Il rapido evolversi delle vicende ecclesiastiche, fra il 1437 e il 1438, vide Traversari direttamente coinvolto nelle scelte del pontificato. Il 18 settembre 1437 Eugenio IV trasferì il Concilio a Ferrara, rompendo ogni negoziato con l’assise di Basilea e ridefinendo l’agenda conciliare in ragione dell’avvio del confronto con i greci e del tentativo di ristabilire l’unità fra Roma e Costantinopoli. Il 9 febbraio 1438 Traversari raggiunse la delegazione bizantina arrivata il giorno precedente a Venezia e guidata dall’imperatore Giovanni VIII Paleologo e dal patriarca costantinopolitano Giuseppe II. Da quel momento il generale camaldolese, a motivo della sua conoscenza del greco e della sua accurata frequentazione della letteratura teologica di lingua greca, seguì gli spostamenti del Concilio e i suoi lavori, servendo da traduttore nei delicati dibattiti teologici e intervenendo egli stesso, tanto nelle relazioni informali con i prelati greci quanto nella stesura dei documenti più rilevanti del Concilio. Quest’ultimo, all’inizio del 1439, si era trasferito a Firenze, dove Traversari continuò a mettere la propria cultura a servizio delle contingenze ecclesiastiche, traducendo in latino, nel febbraio-marzo del 1439, il Contra Eunomium di Basilio di Cesarea – traduzione andata perduta –, e offrì una traduzione orale di una delle omelie basiliane sullo Spirito Santo. Questa attività mirava chiaramente a fornire utili argomentazioni teologiche in vista delle sessioni dogmatiche del Concilio. Il coinvolgimento di Traversari arrivò fino alla stesura della bolla Laetatur coeli, firmata dallo stesso generale camaldolese nella cattedrale di Firenze il 6 luglio 1439 e con la quale si sancì l’unione fra Chiesa latina e Chiesa greca.
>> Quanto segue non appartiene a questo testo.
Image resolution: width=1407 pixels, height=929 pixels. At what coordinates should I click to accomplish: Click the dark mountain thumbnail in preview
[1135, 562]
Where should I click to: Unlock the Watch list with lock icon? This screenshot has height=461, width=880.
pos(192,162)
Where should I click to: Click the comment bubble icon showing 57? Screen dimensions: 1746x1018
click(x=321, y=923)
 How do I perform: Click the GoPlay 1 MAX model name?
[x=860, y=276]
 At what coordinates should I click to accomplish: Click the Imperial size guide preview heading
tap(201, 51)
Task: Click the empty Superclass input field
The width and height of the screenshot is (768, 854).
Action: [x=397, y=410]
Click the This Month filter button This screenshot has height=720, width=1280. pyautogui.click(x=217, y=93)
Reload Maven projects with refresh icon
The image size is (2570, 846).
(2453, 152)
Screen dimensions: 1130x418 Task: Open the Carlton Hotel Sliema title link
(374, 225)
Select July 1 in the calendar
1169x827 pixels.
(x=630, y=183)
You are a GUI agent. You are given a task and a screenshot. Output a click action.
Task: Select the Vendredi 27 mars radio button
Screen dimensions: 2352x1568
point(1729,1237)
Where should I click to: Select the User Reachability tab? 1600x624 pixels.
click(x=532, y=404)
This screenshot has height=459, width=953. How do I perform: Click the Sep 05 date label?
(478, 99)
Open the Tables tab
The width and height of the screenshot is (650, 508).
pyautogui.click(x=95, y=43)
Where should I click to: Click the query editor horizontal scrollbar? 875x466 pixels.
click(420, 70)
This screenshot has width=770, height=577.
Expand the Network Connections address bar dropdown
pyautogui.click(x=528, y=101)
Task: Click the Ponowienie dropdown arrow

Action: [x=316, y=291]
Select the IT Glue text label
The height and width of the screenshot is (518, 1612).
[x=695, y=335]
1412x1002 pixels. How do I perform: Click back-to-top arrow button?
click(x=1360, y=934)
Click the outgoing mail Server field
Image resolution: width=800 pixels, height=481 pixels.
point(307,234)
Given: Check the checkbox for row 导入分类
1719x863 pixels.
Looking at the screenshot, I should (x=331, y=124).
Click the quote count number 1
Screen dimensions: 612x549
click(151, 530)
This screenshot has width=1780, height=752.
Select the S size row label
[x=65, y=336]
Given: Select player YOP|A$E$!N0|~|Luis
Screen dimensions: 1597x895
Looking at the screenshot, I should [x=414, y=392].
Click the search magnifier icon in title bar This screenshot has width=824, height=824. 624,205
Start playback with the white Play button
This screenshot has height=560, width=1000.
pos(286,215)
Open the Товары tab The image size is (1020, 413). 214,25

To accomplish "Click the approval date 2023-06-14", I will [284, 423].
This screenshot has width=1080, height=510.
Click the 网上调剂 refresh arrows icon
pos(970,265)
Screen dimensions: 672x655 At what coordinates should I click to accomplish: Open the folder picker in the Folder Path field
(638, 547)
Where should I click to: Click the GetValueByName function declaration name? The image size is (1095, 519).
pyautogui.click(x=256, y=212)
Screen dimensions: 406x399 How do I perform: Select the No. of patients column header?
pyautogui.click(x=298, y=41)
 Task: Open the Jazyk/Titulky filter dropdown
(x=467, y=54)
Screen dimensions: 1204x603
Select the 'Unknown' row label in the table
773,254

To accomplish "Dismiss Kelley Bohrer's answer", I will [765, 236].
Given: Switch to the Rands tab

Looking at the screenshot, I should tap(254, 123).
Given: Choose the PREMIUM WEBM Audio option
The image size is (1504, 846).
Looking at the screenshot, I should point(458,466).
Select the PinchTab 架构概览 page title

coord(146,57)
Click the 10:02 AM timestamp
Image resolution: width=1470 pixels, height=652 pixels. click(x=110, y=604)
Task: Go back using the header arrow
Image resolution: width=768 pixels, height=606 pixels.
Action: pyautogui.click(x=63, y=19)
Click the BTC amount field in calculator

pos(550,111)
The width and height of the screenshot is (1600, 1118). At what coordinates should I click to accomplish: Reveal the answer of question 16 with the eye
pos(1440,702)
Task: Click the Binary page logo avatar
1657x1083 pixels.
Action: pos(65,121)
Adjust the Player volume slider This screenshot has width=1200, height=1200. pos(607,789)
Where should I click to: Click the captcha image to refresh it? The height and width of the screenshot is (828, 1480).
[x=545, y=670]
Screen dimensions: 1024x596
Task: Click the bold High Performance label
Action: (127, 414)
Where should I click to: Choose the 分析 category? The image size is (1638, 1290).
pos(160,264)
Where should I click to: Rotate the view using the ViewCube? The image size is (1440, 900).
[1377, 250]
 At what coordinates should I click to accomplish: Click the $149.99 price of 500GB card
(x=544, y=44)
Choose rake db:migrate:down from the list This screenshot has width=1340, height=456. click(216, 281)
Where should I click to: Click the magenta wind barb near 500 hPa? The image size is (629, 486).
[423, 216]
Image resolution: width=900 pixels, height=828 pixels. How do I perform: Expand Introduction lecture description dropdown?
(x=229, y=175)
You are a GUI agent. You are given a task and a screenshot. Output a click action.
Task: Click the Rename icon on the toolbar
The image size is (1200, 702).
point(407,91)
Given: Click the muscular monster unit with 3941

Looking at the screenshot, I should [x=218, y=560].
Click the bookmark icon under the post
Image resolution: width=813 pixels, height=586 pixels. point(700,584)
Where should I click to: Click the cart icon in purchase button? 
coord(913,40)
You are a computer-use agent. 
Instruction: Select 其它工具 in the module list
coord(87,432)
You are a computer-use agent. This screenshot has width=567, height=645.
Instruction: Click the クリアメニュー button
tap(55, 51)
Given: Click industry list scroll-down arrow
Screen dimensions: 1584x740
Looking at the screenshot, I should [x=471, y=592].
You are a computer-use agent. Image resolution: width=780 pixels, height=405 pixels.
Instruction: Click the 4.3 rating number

Traversari trascorse le settimane successive nel monastero di Fontebuono, a Camaldoli, intento alla traduzione in latino delle omelie del Crisostomo sul Vangelo di Matteo, ma il lavoro fu interrotto dalla morte, sopraggiunta inaspettatamente il 21 ottobre successivo nel monastero fiorentino di San Salvatore.
Dopo la morte del generale, l’Ordine continuò a dibattersi fra modelli diversi di riforma, senza tuttavia riuscire a trovare, almeno nei decenni successivi, un’adeguata e risolutiva composizione delle diverse istanze presenti al proprio interno. Ugualmente fragili si rivelarono gli esiti del confronto con i greci, al quale Traversari aveva dato il proprio contributo. Duratura fu invece l’eredità culturale del camaldolese, come dimostra la vasta diffusione delle sue opere fra Quattrocento e Cinquecento e come emerge dallo stretto legame fra i camaldolesi e gli ambienti e le figure della cultura umanistica del tempo.